Observations and Comments
Even from this relatively short summary, the breadth and depth of these proposed changes to TSCA are evident. Every one of the now-familiar “failures” of the current law are addressed in ways that are mostly stark and radically different from the current program. This is clearly the intent of many of the supporters of the legislation, even if some of the sponsors will have to concede changes if anything resembling a consensus among interested groups is to be had. Even if one assumes there is some element of an extreme negotiating position at the beginning of the TSCA bazaar, there is a risk that any final bill will come up short in comparison to the grand ambitions described in the current drafts.

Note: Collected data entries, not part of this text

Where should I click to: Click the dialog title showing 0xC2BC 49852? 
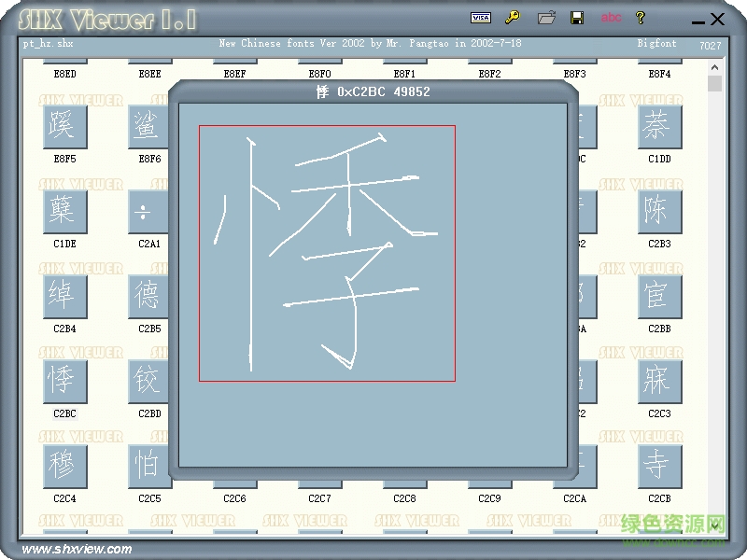372,91
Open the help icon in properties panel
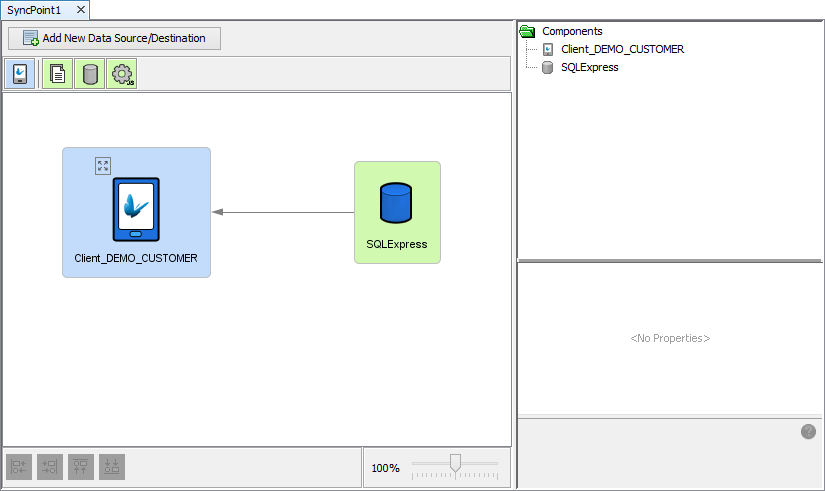The height and width of the screenshot is (491, 825). tap(808, 431)
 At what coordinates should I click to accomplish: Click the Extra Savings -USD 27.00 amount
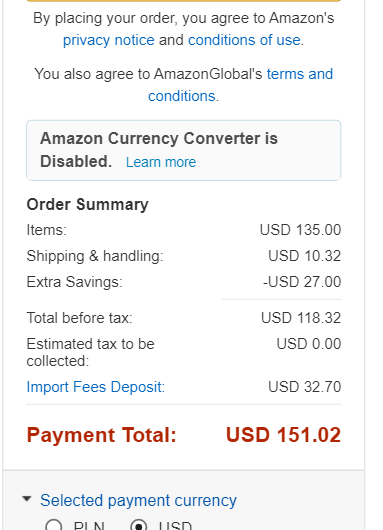[x=302, y=282]
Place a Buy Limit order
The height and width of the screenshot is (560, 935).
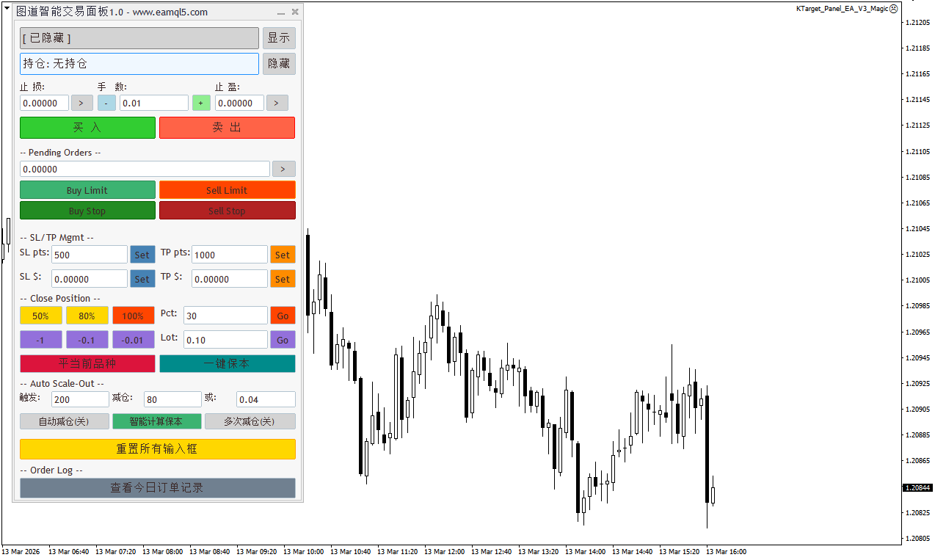coord(87,190)
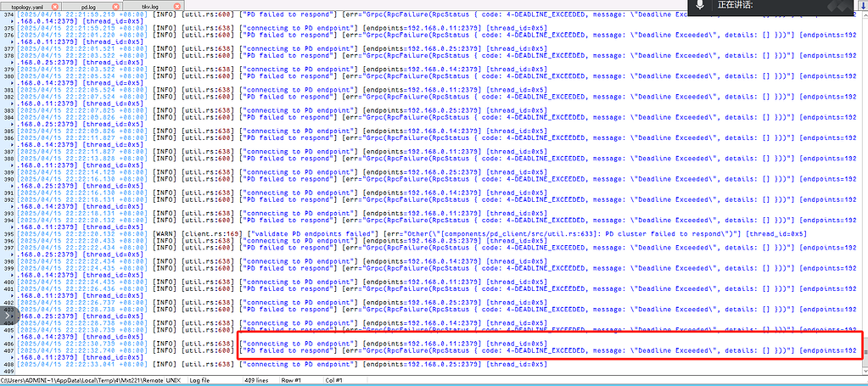Select the tikv.log tab
The image size is (868, 386).
click(149, 7)
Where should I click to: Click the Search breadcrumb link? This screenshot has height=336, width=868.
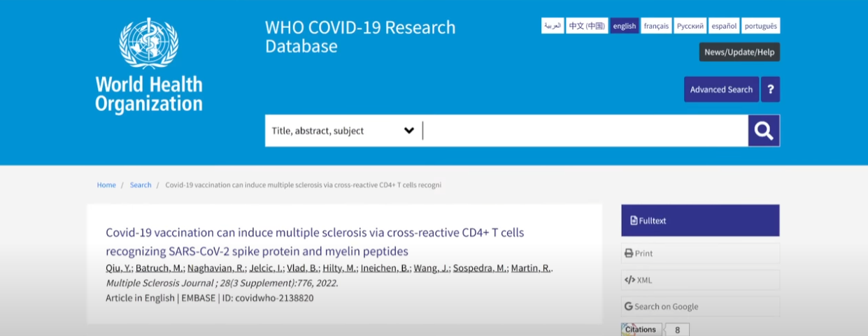(x=141, y=185)
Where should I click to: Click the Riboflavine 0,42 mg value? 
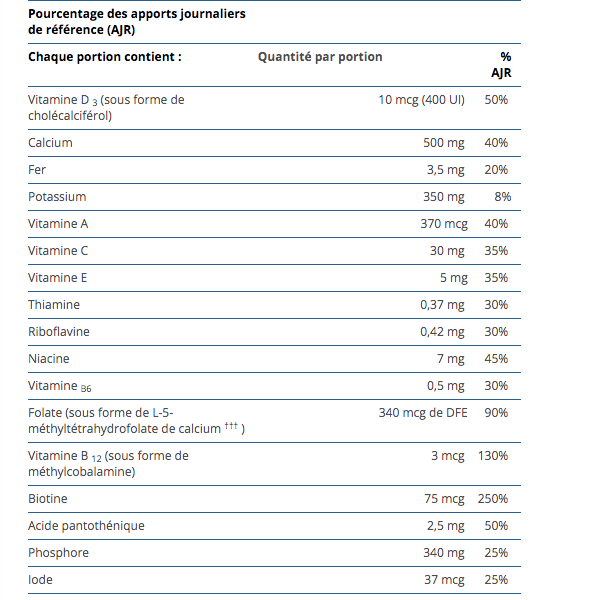[x=442, y=332]
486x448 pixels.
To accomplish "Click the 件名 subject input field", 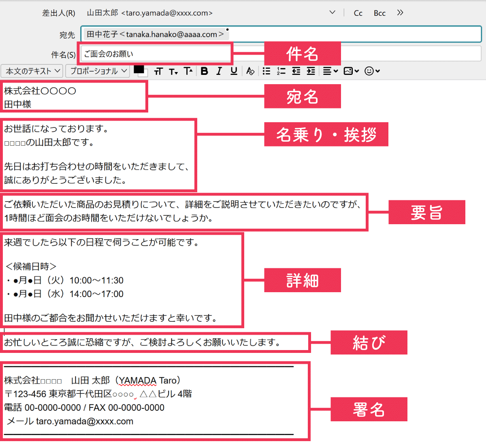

The opening Congressional measures would appear to countenance an almost complete takeover of the current chemical industry by EPA, with any significant change (however defined) in exposure or production needing a new loop through some kind of EPA scrutiny/process. For chemicals found to be of significant risk concern, this may be appropriate. If, however, one assumes that at least some fraction of current chemical production is not likely to present significant risks, then products of less risk concern would be likely to clog the new approval systems leaving less time and resources to focus on “real risks.” Of course, according to critics of TSCA, the lack of scrutiny for the existing chemical universe over the past 30+ years is one of the major gaps the proposals seek to address. And, as discussions continue, major points of debate concerning greater distinctions among and between kinds of chemical categories and a more rationalized and focused reporting and testing burden (appropriate volume cut-offs, risk characterization assumptions, the extent and timing of data requirements, etc.) are likely to emerge.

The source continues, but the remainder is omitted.